• WHAT NEEDS TO BE DONE:
Each record needs to be transcribed exactly.

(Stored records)
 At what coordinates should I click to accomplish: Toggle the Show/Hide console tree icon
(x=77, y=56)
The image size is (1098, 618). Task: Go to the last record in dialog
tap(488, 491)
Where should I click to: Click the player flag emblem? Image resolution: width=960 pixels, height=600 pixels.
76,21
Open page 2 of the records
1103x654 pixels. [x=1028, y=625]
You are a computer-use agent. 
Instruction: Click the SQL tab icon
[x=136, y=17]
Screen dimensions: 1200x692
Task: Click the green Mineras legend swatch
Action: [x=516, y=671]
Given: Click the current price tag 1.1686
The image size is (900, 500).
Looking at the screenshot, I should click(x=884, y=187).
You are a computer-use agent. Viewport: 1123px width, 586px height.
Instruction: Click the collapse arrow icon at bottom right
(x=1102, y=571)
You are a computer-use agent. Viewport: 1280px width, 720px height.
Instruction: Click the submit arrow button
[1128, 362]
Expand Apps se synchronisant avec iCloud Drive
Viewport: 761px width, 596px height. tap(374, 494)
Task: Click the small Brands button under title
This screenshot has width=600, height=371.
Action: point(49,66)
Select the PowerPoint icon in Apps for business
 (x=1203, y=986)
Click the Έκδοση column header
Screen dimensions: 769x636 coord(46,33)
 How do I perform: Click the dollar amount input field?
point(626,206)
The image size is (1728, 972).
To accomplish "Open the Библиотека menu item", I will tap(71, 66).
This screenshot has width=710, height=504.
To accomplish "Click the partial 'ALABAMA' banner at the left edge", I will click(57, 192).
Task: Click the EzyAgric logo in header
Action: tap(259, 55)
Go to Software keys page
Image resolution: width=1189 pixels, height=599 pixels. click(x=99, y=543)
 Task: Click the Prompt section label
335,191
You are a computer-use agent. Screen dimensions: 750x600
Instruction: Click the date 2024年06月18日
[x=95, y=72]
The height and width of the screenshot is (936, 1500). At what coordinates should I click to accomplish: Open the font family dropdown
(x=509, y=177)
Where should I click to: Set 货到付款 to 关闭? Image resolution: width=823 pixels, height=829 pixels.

• RESULT OF THE EXERCISE:
 At what coordinates should I click to accomplish: Toggle the Show/Hide console tree icon
(x=77, y=56)
The image size is (1098, 618). Task: Go to the last record in dialog
tap(488, 491)
Where should I click to: Click the player flag emblem? Image resolution: width=960 pixels, height=600 pixels.
76,21
Open page 2 of the records
1103x654 pixels. [x=1028, y=625]
You are a computer-use agent. 
Instruction: Click the SQL tab icon
[x=136, y=17]
Screen dimensions: 1200x692
Task: Click the green Mineras legend swatch
Action: [x=516, y=671]
Given: Click the current price tag 1.1686
The image size is (900, 500).
Looking at the screenshot, I should click(x=884, y=187).
You are a computer-use agent. Viewport: 1123px width, 586px height.
Instruction: Click the collapse arrow icon at bottom right
(x=1102, y=571)
You are a computer-use agent. Viewport: 1280px width, 720px height.
Instruction: Click the submit arrow button
[1128, 362]
Expand Apps se synchronisant avec iCloud Drive
Viewport: 761px width, 596px height. tap(374, 494)
Task: Click the small Brands button under title
This screenshot has width=600, height=371.
Action: point(49,66)
Select the PowerPoint icon in Apps for business
 (x=1203, y=986)
Click the Έκδοση column header
Screen dimensions: 769x636 coord(46,33)
 How do I perform: Click the dollar amount input field?
point(626,206)
The image size is (1728, 972).
To accomplish "Open the Библиотека menu item", I will tap(71, 66).
This screenshot has width=710, height=504.
To accomplish "Click the partial 'ALABAMA' banner at the left edge", I will click(57, 192).
Task: Click the EzyAgric logo in header
Action: tap(259, 55)
Go to Software keys page
Image resolution: width=1189 pixels, height=599 pixels. click(x=99, y=543)
 Task: Click the Prompt section label
335,191
You are a computer-use agent. Screen dimensions: 750x600
Instruction: Click the date 2024年06月18日
[x=95, y=72]
The height and width of the screenshot is (936, 1500). At what coordinates should I click to accomplish: Open the font family dropdown
(x=509, y=177)
Where should I click to: Set 货到付款 to 关闭? Image resolution: width=823 pixels, height=829 pixels.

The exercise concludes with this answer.